Consigne A: Recopiez mot pour mot le passage de l'article sur la Miroiterie qui commence par « Certains s’échinent encore » et se termine par « checker ou rouler. ».

━━━━━ Extrait à lire

Une sorte de « portrait de lieu » réalisé à l’occasion d’un concert de la série « Réflexion capitale », un dimanche après-midi, si je me rappelle bien. L’ambiance y était très bon enfant, très fraternelle. La Miroiterie, comme rappelé dans l’article, faisait régulièrement l’objet de procédures de fermeture de la part de la mairie de Paris, sans succès. Jusqu’au jour où une partie du plafond du lieu — qui était vraiment minuscule — s’est effondré, sans faire de blessés, heureusement. Depuis, le lieu a été rasé et remplacé par un terrain qui accueille divers événements, organisés par La Bellevilloise, il me semble. L’article ci-dessous a été publié dans Coup d’Oreille en septembre 2014.
La Miroiterie, c’est ce lieu que tous les Parisiens connaissent : au moins pour les menaces de fermeture, qui reviennent régulièrement sur le tapis des restrictions municipales en matière de festivités. L’endroit rassemble ce que l’Europe et le monde ont pu faire de plus sale en matière de punk, qu’il soit post, anarcho ou electro. Et abrite également les sessions Réflexions Capitales, des open mics et des showcases hip hop initiés par Nasme et Stélio.
Certains s’échinent encore à faire entrer de l’alcool à Rock en Seine : la Miroiterie est l’un des derniers bastions de l’autogestion. « Le seul concert où tu peux fumer, ou tu peux boire, tout sauf la bagarre » lâche Nasme pour inviter la foule à entrer. En deux heures, le public s’est rassemblé dans la cour du 88, rue de Ménilmontant, jusqu’à l’occuper totalement. La plupart des spectateurs arrivent au moins une heure avant le début du concert, et tous se saluent. On échange un verre, les derniers projets, on tend la main pour checker ou rouler.
« Il faut payer pour entrer dans un squat maintenant ? » s’offusque une dame à l’entrée. 5 €, un kebab ou un paquet de clopes en moins. « Ce soir nous avons 12 groupes, ça peut varier entre 10 et 15, et en plus t’as 10 places en open mic entre les passages des groupes, sur un morceau perso » explique Stélio. Chaque groupe dispose de 15 à 20 minutes, et les kickers doivent convaincre dans un temps limité. Autant dire que personne ne prend le passage sur scène à la légère. « Je viens de Lyon avec ma femme, la Miroiterie, c’est une scène vraiment importante. Alors quand Stélio m’a invité… » 6ktrice s’entraîne avant le concert, bientôt rejoint par d’autres qui rappent en sourdine des paroles que l’on entendra à nouveau, amplifiées.

━━━━━━━━━━
━━━━━ Données fournies

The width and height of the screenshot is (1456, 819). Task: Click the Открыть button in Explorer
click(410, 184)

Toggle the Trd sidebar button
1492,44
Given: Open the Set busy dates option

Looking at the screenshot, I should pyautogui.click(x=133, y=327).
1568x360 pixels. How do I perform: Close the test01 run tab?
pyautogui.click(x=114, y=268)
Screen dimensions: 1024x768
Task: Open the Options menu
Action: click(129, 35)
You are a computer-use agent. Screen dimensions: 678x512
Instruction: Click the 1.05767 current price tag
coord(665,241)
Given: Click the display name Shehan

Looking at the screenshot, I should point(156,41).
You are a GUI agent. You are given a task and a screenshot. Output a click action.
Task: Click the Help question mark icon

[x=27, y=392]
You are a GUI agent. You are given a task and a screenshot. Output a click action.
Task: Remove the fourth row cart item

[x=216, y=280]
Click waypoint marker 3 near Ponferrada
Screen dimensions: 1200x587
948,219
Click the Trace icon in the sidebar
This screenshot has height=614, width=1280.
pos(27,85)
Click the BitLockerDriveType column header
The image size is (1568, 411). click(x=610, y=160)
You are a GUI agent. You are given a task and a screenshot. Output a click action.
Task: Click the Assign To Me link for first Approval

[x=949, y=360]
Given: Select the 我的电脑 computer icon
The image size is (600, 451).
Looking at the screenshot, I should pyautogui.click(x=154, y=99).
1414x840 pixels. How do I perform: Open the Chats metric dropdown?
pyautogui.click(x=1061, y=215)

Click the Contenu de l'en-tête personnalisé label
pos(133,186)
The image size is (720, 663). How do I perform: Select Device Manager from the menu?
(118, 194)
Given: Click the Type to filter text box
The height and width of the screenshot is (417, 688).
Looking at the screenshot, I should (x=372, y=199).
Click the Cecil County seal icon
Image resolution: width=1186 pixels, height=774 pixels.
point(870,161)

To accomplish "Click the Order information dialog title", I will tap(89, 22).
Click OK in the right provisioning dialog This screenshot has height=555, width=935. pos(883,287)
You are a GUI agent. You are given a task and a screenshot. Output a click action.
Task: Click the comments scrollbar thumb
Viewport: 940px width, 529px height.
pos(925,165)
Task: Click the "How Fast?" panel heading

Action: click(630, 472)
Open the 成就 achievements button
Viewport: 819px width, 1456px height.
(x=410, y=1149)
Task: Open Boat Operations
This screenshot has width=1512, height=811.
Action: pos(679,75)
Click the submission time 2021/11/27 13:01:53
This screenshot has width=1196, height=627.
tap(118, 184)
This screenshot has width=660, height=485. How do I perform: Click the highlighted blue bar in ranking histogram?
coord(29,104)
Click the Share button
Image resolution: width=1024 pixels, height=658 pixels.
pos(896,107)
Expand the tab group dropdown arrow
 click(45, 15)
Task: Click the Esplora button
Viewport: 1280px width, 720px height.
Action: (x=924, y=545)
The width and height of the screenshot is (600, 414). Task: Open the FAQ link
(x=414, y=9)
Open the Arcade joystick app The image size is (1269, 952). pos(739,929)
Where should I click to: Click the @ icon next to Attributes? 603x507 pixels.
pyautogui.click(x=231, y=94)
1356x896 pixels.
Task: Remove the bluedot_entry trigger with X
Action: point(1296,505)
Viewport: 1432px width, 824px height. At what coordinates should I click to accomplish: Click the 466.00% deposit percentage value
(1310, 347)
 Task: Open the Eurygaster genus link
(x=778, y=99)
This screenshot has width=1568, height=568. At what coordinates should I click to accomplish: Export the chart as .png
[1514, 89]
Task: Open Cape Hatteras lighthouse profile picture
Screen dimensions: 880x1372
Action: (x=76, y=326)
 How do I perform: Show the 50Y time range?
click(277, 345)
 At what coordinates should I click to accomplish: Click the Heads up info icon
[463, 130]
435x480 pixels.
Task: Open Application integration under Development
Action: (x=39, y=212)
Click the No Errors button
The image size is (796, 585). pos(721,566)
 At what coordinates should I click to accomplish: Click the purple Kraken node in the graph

━━━━━━━━━━

Consigne B: Reproduisez à l'identique les lignes de la liste, en commençant par celle qui contient « This screenshot has width=1568, height=568. » et en terminant par la dernière ligne de la liste.

Corrigé A:
Certains s’échinent encore à faire entrer de l’alcool à Rock en Seine : la Miroiterie est l’un des derniers bastions de l’autogestion. « Le seul concert où tu peux fumer, ou tu peux boire, tout sauf la bagarre » lâche Nasme pour inviter la foule à entrer. En deux heures, le public s’est rassemblé dans la cour du 88, rue de Ménilmontant, jusqu’à l’occuper totalement. La plupart des spectateurs arrivent au moins une heure avant le début du concert, et tous se saluent. On échange un verre, les derniers projets, on tend la main pour checker ou rouler.

Corrigé B:
This screenshot has width=1568, height=568. At what coordinates should I click to accomplish: Export the chart as .png
[1514, 89]
Task: Open Cape Hatteras lighthouse profile picture
Screen dimensions: 880x1372
Action: (x=76, y=326)
 How do I perform: Show the 50Y time range?
click(277, 345)
 At what coordinates should I click to accomplish: Click the Heads up info icon
[463, 130]
435x480 pixels.
Task: Open Application integration under Development
Action: (x=39, y=212)
Click the No Errors button
The image size is (796, 585). pos(721,566)
 At what coordinates should I click to accomplish: Click the purple Kraken node in the graph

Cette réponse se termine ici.